PDA

View Full Version : Nocrawl instead Nofollow Pros and Cons


Webnauts
03-09-2009, 02:13 PM
I would to ask your opinion about a possible alternative to the "nofollow attribute, which I will call it here "bots=nocrawl".

I have for example a page linking to a page called example.html

The URL looks like this:
http:// www. whateveryouwantocallthat. com/example.html?bots=nocrawl

In the robots.txt I add this:

User-agent: Googlebot
Disallow: *bots=nocrawl
Noindex: *bots=nocrawl

In addition I add in the .htaccess file X-Robots directives to prevent the robots.txt of being indexed, followed,etc.:

<FilesMatch "\.(txt)$">
Header set X-Robots-Tag "noindex,nofollow,noarchive,nosnippet"
</FilesMatch>

What difference do you see between the use of the "nofollow" attribute and the "bots=nocrawl" as setup this way.

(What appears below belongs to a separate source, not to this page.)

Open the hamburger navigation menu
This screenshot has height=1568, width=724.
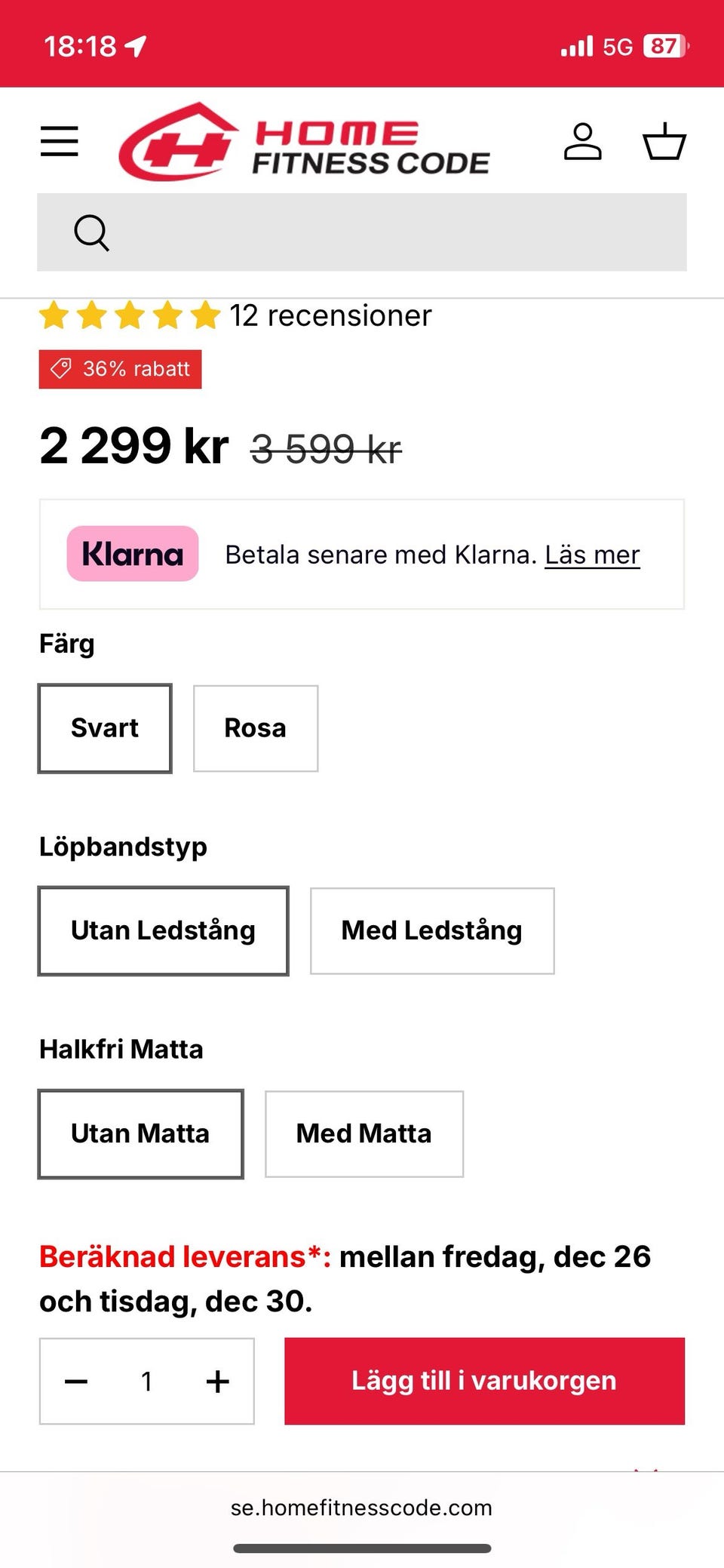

What are the possible pros and cons using "bots=nocrawl" instead of the "nofollow" attribute?

---
P.S. To go a step further, I was thinking what would be if using "bots=nocrawl" in destination URLs and adding on the targeted web pages the new "canonical element" (where applicable, i.e duplicated pages or with similar content).

AussieWebmaster
03-09-2009, 03:54 PM
You may want to look at this from Matt Cutts http://www.mattcutts.com/blog/googlebot-keep-out/

and his cavaet there:
Obscure note #1: using the ‘googlebot=nocrawl’ technique would not be the preferred method in my mind. Why? Because it might still show ‘googlebot=nocrawl’ urls as uncrawled urls. You might wonder why Google will sometimes return an uncrawled url reference, even if Googlebot was forbidden from crawling that url by a robots.txt file. There’s a pretty good reason for that: back when I started at Google in 2000, several useful websites (eBay, the New York Times, the California DMV) had robots.txt files that forbade any page fetches whatsoever. Now I ask you, what are we supposed to return as a search result when someone does the query [california dmv]? We’d look pretty sad if we didn’t return www.dmv.ca.gov as the first result. But remember: we weren’t allowed to fetch pages from www.dmv.ca.gov at that point.

Webnauts
03-12-2009, 06:35 AM
Thanks for the quick reply. I was just looking around and I read this:

Cutts stated explicitly that Google does not crawl nofollow links in July 2006, in his Bot Obedience: Herding Googlebot post: "At a link level, you can add a nofollow tag on the granularity of individual links to prevent Googlebot from crawling individual links (you could also make the link redirect through a page that is forbidden by robots.txt).
But I do that already, but instead using the "nofollow" attribute I use the keep out Googlebot menthod. Where do you see a difference.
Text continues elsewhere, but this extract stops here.